Anyway, so Sunday is rest day, and now that I’ve kept you guys updated, time to study lo! Take care and enjoy the rest of your great weekend!

Posted by Thank you for subscribing and commenting if you like what you read. ❤

2 thoughts on “Foodfare

  1. Hahaha, just as persistence was mentioned last week, this guy is…. like, what? Reminds me of when some years ago I met a guy who was like, insanely boring (that’s passable) and insanely sticky.
    He was the kind of person who would come up to you while you were doing something important and, no matter how disinterested you seemed, launch into reciting from what he ate that morning to inane gossip to insulting remarks.
    There was no escape except for leaving the room (and sometimes not even that – ‘Oh, you need to go to the toilet? I’ll come with you.’ – to a girl!). He had no sense of whether someone was enjoying his company or not at all. It’s a relaxing Sunday and you have some plans?
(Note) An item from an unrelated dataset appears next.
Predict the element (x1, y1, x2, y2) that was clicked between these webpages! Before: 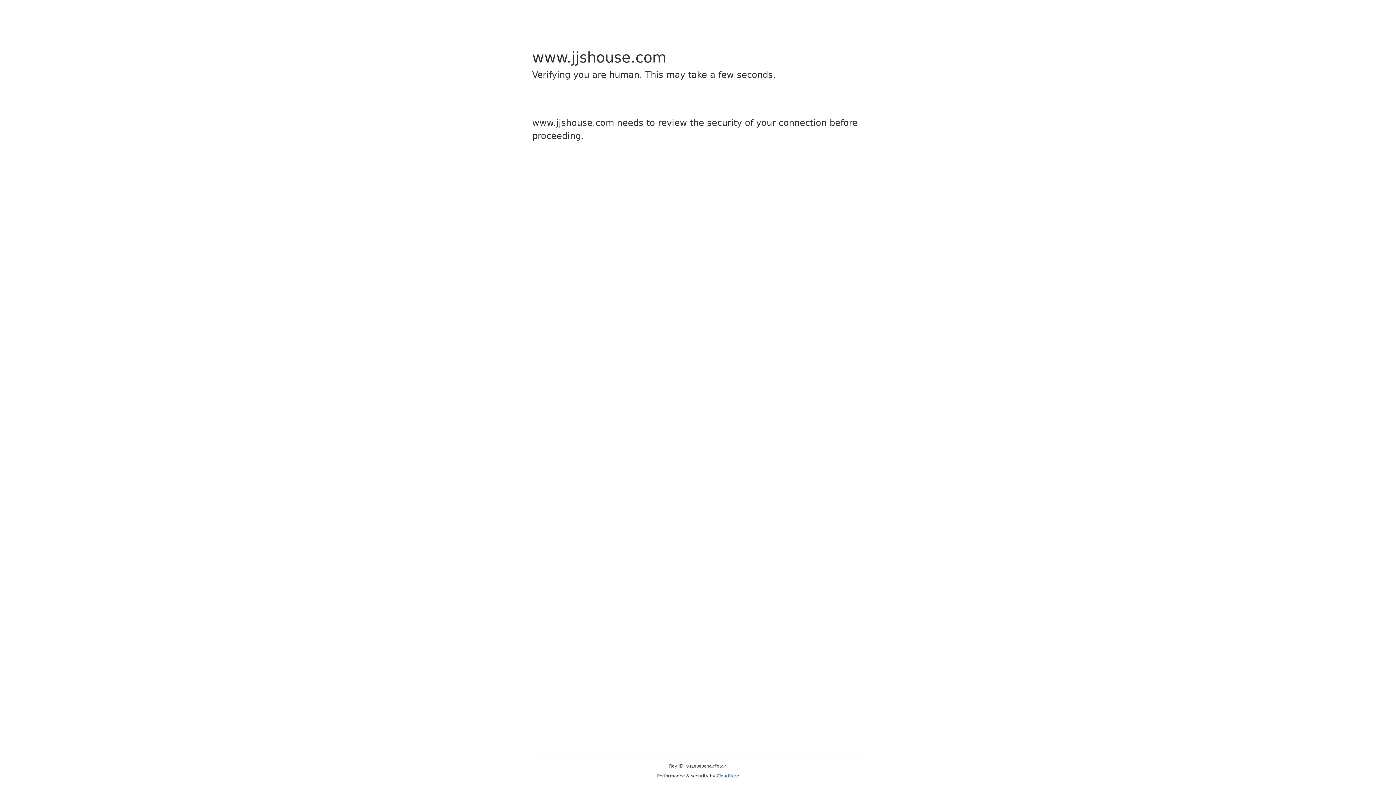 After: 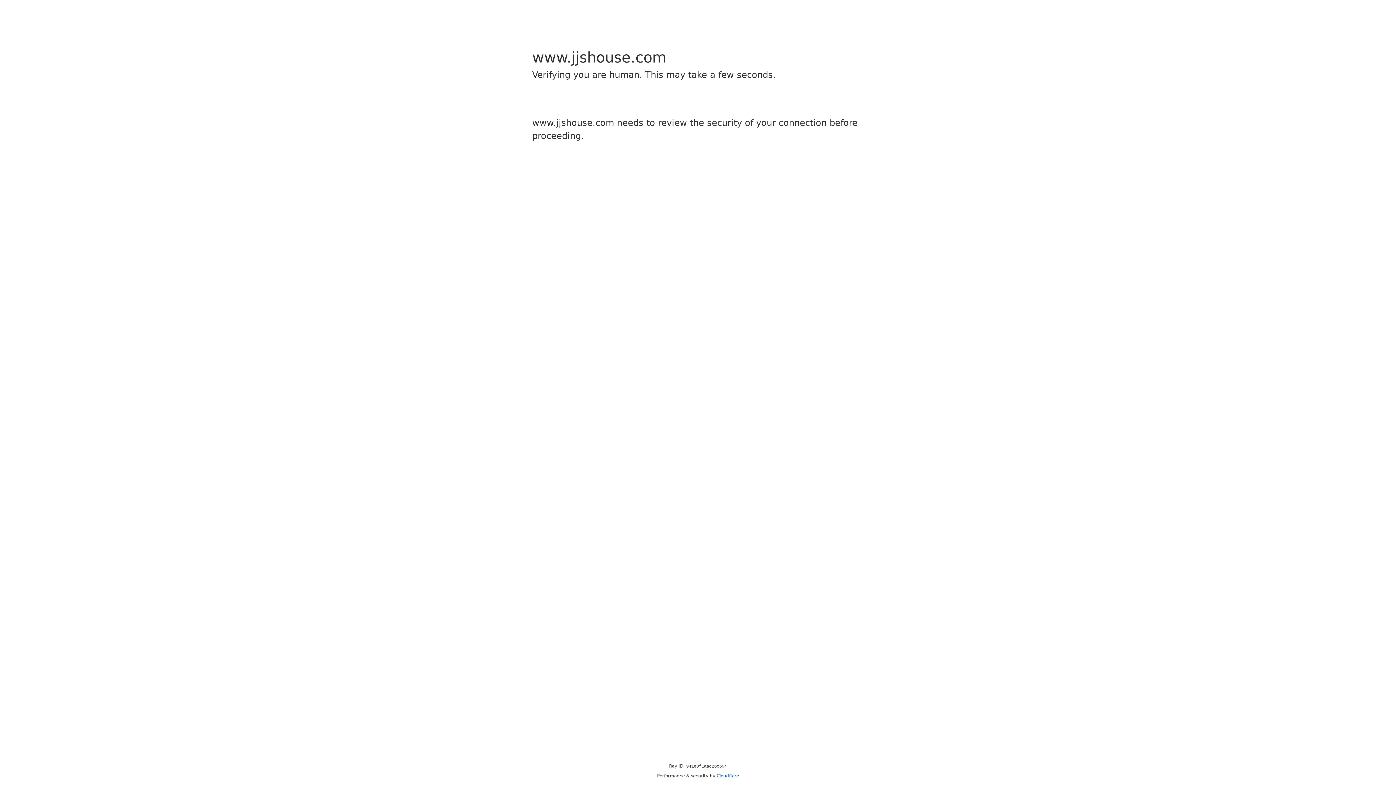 Action: bbox: (716, 773, 739, 778) label: Cloudflare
Sure enough, this guy finds out where you live, shows up at your front door to “see what’s up with you” and won’t leave for an hour no matter what you say.
    People who even remotely suspected that me or my friends enjoyed his behaviour started avoiding us just to be safe from him and would meet with us in secret later. That was the first and only time in my life that I ever made an effort to avoid someone and I felt really bad over it.
    Several years later, a few of us still receive his invitations for a drink so that he can tell us “what’s new with XYZ” whom we haven’t seen in years either.